Something to know before interning in Japan is they have a different way of prioritizing in the work zone. You may be familiar with the hierarchy from a Western lens which is putting someone either above or below or on the same level as someone else. For example, a king would be on top, then the queen, and then the prince or princess. In Japan, the hierarchy isn’t based on authority but on cooperation and consensus. It’s very important to the Japanese culture for one to define their roles in the business. It serves to create a more organized environment and helps them to build a sense of belonging. The status of hierarchy also defines how people in the workplace interact with one another.

All About the Talk

Sharing is caringjapanese having lunch

It may seem different if you are used to being in loud to medium range working environment. In Japan silence is golden. People don’t talk to one another until after work or sometimes during lunch breaks.

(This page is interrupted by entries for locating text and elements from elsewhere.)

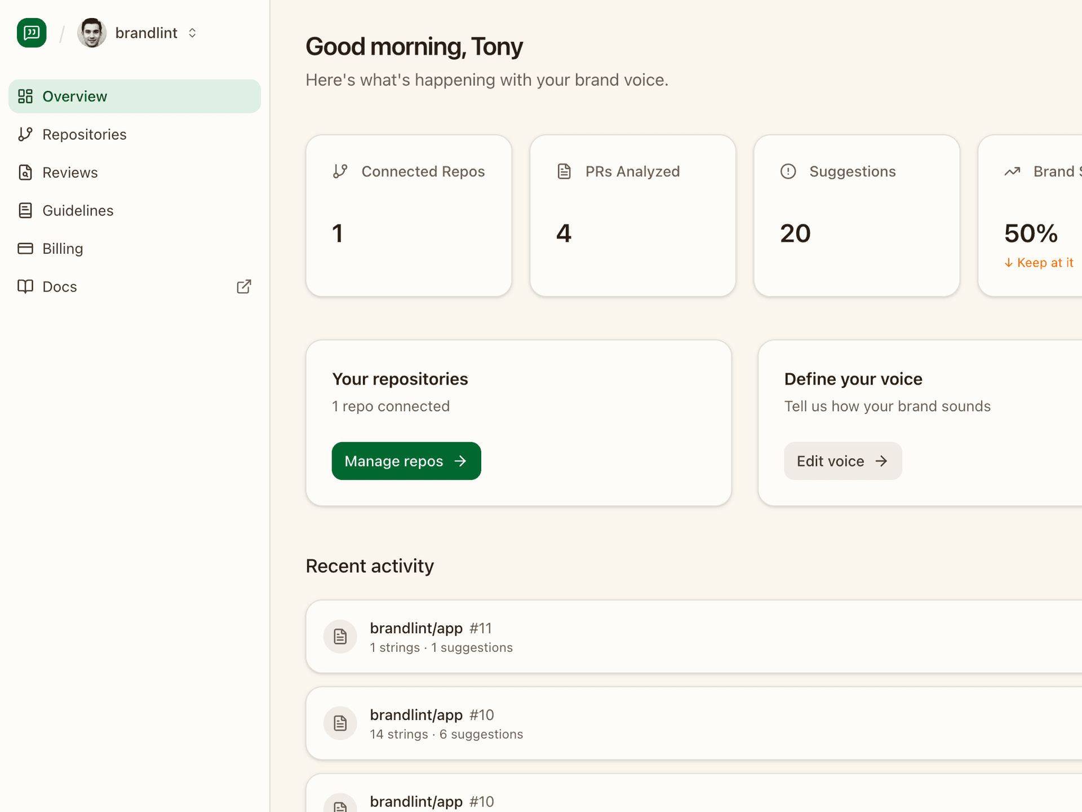Click the Keep at it link
The width and height of the screenshot is (1082, 812).
click(x=1039, y=262)
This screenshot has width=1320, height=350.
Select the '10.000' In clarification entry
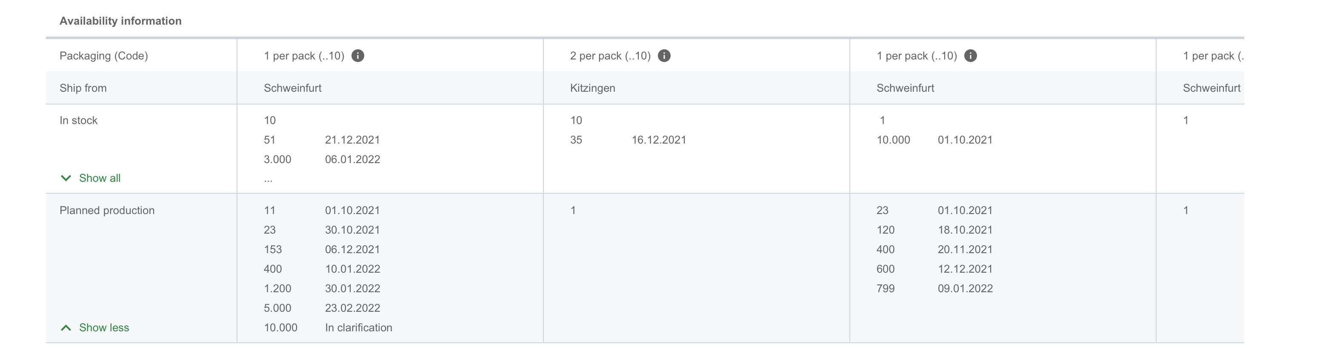[x=280, y=327]
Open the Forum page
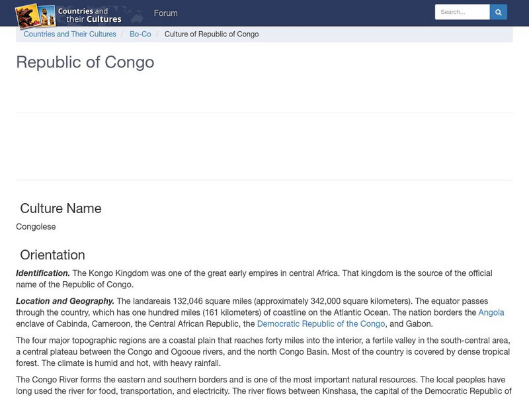Viewport: 529px width, 397px height. 165,13
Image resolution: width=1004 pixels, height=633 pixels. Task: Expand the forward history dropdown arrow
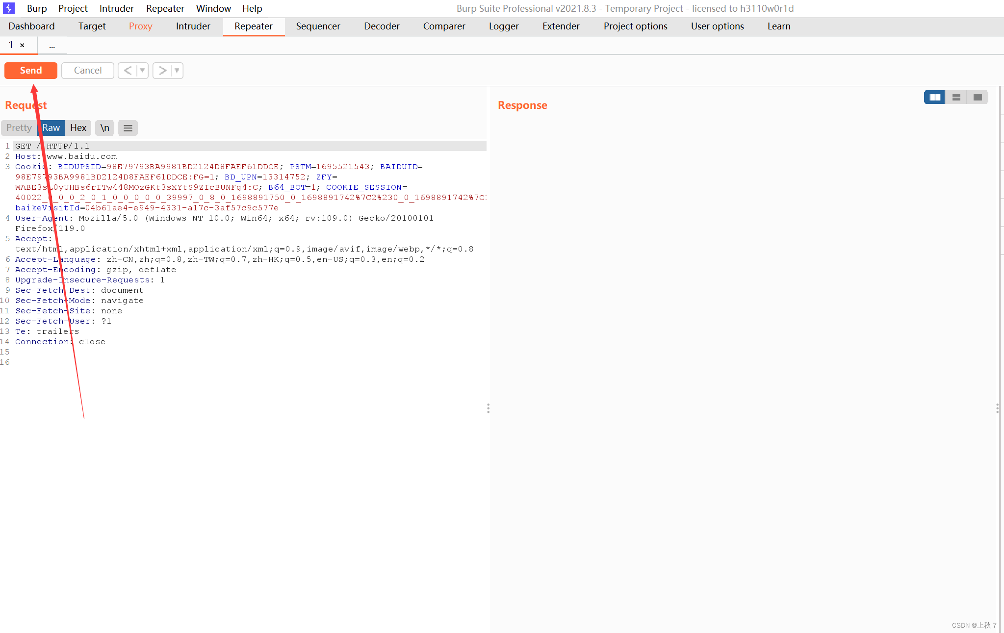tap(177, 71)
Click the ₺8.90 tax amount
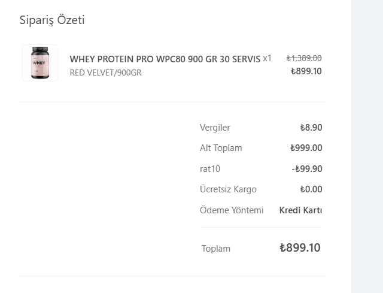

Do not worry, use this time to meditate and to learn how to enjoy and sit in silence.
 


 

riceLunch in the office

For lunch, you may pick something up and eat at your desk or take some lunch alone. If you go out with your co-worker’s people in Asia usually order a variety of dishes depending on how many people go to lunch. Everyone shares those dishes so don’t expect to have your own dish and use this time to work on your sharing skills.


Using Chopsticks
Before you go to Japan, practice using chopsticks! Things like picking up rice can be very difficult; stabbing bigger foods with one of your chopsticks is improper and rude. You want to continue to make a good impression in front of your coworkers and supervisor. Going to get lunch with coworkers is a great time to bond and help to establish those healthy relationships you want to maintain at your internship.

 

Conversations
In the United States, small talk like asking your co-workers about their family or what they have planned for the weekend is sometimes awkward, but for the most part okay to do. In Japan, it’s an invasion of privacy to ask about one’s personal life aside from work. It’s best to avoid conversations of that sort as they could be uncomfortable and result in a bad relationship between you and that co-worker. Work for the Japanese is a priority; work first, the family later, and that’s one of the reasons why relationship foundations at work are so important within this culture.

Japanese man

 

 

 

 

 

 

It can be scary entering a new country and adjusting to new changes, but it’s all about the experience and culture you will gain. Japan is all about experiencing an adventure and stepping out of your comfort zone. Think about the possibilities and how many doors will open up to you after interning in this country.